<<<<

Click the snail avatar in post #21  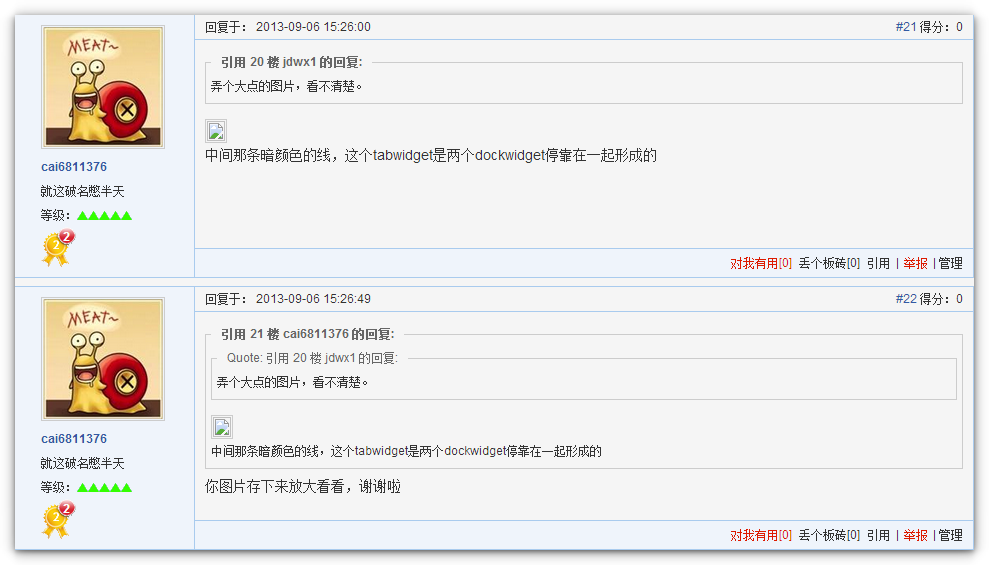pyautogui.click(x=103, y=87)
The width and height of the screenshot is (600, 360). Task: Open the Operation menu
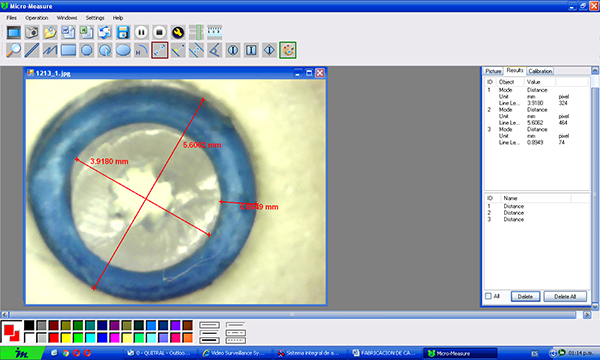37,18
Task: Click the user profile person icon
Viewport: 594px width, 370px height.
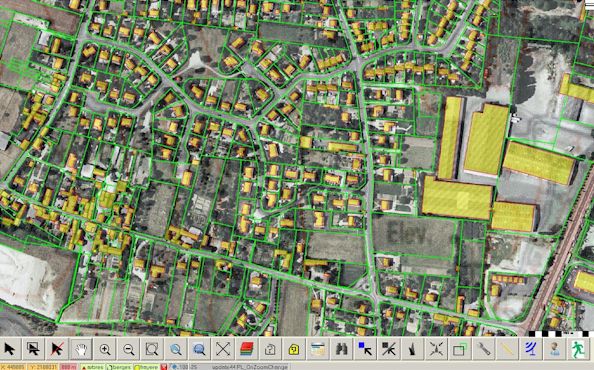Action: [555, 348]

>>>>

**Work to complete:**
Please retype the lines from the one that contains "The width and" to the final line of the records, both included, exactly as written and without any pictures.

**Finished task:**
The width and height of the screenshot is (600, 360). Task: Open the Operation menu
37,18
Task: Click the user profile person icon
Viewport: 594px width, 370px height.
Action: [555, 348]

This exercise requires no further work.